**What you will do:** Search the entries for the word "gear" and return every line where it is found.

**Dataset extract:**
Start of Block

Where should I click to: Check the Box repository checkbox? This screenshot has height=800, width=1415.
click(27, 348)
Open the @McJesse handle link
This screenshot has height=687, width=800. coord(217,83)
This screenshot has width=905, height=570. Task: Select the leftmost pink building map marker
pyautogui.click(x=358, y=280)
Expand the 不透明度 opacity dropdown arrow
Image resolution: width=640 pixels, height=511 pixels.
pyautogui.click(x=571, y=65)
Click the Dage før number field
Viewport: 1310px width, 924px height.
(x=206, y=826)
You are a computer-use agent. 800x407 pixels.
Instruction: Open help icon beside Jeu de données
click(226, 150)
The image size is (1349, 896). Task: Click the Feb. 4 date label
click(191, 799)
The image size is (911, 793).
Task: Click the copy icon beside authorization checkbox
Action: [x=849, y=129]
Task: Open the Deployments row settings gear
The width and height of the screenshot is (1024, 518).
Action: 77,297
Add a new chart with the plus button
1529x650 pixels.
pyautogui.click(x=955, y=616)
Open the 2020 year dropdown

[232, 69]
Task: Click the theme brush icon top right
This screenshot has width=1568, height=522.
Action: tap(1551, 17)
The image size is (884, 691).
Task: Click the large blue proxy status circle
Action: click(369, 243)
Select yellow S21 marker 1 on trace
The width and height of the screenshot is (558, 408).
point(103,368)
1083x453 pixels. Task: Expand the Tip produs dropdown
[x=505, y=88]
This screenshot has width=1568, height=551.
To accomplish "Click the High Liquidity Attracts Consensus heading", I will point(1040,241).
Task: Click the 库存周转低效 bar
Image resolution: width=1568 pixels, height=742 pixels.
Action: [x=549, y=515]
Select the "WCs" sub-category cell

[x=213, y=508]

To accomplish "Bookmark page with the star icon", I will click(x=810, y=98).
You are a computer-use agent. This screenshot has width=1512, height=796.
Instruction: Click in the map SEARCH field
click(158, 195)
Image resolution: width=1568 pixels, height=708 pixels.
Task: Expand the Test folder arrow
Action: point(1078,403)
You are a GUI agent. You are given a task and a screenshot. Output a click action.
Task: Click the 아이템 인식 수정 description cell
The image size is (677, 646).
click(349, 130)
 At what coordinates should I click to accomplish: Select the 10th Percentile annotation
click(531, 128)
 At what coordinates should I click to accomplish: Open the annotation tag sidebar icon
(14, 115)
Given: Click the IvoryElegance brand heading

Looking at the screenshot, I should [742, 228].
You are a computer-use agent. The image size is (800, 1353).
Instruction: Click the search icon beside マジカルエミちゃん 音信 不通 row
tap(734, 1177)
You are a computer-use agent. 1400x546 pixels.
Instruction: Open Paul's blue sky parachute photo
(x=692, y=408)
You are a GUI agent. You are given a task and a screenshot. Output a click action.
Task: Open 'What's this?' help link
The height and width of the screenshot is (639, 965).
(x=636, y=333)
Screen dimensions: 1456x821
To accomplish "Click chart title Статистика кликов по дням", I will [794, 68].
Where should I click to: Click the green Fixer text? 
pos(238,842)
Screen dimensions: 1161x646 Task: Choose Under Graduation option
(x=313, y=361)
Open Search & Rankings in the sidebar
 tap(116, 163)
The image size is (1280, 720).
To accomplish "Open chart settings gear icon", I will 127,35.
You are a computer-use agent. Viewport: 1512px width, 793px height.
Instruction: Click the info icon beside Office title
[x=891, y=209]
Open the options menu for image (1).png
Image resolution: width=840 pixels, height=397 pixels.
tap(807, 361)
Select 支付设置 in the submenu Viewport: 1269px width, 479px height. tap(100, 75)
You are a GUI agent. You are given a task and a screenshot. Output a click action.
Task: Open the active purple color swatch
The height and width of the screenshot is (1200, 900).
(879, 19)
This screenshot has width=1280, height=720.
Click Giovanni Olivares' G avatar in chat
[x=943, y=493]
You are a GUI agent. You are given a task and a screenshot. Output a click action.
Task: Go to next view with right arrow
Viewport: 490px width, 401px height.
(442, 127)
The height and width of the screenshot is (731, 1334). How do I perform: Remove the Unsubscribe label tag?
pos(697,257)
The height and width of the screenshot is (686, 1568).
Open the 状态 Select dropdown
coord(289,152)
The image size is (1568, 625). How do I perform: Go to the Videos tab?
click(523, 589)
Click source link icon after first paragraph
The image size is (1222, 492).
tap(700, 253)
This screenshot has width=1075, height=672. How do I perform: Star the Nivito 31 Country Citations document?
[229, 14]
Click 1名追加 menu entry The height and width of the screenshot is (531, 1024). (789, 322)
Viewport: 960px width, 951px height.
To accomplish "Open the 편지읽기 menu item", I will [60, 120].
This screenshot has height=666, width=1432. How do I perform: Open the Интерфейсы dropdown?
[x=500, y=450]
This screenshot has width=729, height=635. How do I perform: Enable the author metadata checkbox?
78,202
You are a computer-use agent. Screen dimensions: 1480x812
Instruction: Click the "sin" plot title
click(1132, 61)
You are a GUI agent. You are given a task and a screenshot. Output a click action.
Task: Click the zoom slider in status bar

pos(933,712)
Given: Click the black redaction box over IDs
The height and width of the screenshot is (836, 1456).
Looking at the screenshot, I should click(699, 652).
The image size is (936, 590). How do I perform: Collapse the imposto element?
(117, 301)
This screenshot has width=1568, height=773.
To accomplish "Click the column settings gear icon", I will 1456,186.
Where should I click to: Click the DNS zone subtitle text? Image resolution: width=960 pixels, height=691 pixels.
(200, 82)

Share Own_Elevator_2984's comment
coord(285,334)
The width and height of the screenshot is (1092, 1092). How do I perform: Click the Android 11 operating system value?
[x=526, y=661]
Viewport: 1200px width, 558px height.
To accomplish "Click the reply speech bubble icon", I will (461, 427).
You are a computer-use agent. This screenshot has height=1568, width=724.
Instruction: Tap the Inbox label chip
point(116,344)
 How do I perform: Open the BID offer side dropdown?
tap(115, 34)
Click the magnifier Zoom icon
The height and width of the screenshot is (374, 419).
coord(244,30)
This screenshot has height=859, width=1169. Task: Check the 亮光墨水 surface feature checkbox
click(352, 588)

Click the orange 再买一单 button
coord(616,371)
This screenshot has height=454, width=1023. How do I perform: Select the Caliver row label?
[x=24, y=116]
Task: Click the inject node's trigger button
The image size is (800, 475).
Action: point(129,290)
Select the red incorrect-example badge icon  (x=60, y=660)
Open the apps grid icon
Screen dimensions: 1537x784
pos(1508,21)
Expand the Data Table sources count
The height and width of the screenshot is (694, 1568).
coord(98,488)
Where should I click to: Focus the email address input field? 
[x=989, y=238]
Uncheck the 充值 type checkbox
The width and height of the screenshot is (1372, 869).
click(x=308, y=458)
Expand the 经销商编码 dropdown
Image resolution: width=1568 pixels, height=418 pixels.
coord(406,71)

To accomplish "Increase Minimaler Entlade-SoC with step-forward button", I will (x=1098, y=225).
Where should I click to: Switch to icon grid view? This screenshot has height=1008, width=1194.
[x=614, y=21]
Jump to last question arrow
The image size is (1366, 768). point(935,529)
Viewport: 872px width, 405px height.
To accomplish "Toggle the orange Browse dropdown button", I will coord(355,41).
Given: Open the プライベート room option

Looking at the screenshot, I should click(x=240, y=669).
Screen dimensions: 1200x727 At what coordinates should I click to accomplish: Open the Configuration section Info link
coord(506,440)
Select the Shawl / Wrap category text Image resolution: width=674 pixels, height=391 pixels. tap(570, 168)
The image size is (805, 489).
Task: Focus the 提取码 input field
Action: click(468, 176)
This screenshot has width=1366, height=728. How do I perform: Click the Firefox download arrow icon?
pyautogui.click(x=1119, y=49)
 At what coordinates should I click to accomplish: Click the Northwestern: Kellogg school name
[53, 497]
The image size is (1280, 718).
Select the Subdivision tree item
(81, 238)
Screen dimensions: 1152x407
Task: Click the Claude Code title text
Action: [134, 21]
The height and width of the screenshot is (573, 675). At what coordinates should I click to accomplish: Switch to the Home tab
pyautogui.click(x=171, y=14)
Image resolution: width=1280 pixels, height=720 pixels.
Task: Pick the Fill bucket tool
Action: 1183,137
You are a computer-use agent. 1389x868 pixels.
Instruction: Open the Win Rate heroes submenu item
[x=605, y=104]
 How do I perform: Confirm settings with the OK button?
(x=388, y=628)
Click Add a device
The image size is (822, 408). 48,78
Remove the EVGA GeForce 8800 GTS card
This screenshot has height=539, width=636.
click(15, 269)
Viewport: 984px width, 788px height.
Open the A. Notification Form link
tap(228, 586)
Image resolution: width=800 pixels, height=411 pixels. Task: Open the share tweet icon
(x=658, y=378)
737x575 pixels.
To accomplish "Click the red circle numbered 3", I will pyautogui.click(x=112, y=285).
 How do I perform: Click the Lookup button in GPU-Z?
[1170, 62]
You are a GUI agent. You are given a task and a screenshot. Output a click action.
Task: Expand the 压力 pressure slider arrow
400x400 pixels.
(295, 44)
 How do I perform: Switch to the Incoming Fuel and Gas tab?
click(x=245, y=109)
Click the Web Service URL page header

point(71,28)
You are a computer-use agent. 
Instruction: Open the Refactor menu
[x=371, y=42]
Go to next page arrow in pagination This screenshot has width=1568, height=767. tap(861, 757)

End of Block

**Exercise output:**
Task: Open the Deployments row settings gear
To accomplish "Open chart settings gear icon", I will 127,35.
To accomplish "Click the column settings gear icon", I will 1456,186.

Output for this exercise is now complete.